▸ **Directions**: Count how many lines of the records below contain the word "width", and give only that number.

— Start of Data provided —

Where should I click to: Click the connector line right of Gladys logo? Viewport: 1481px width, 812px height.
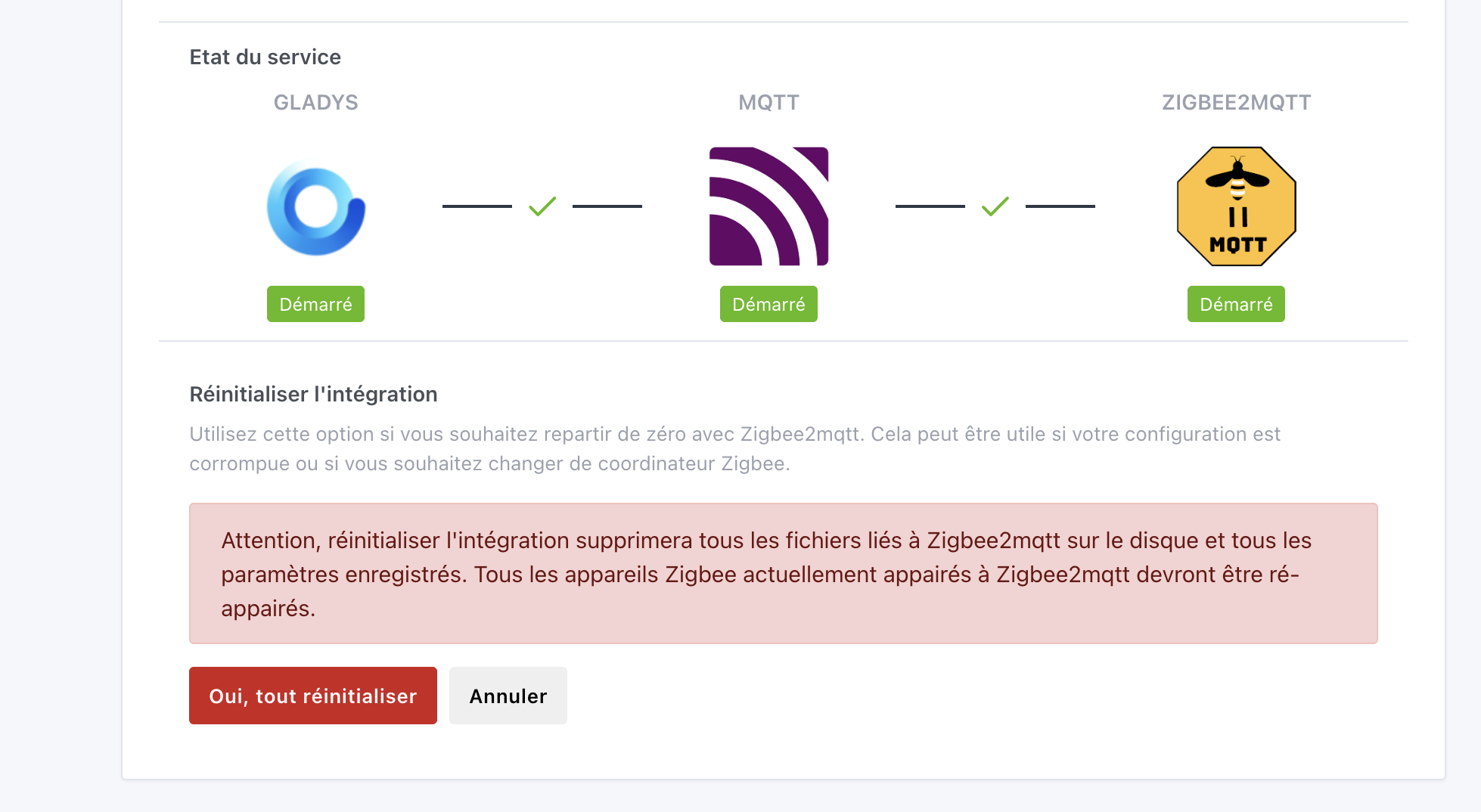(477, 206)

— End of Data provided —
— Start of Data provided —

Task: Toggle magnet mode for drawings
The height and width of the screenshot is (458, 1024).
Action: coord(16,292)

— End of Data provided —

▸ **The response**: 2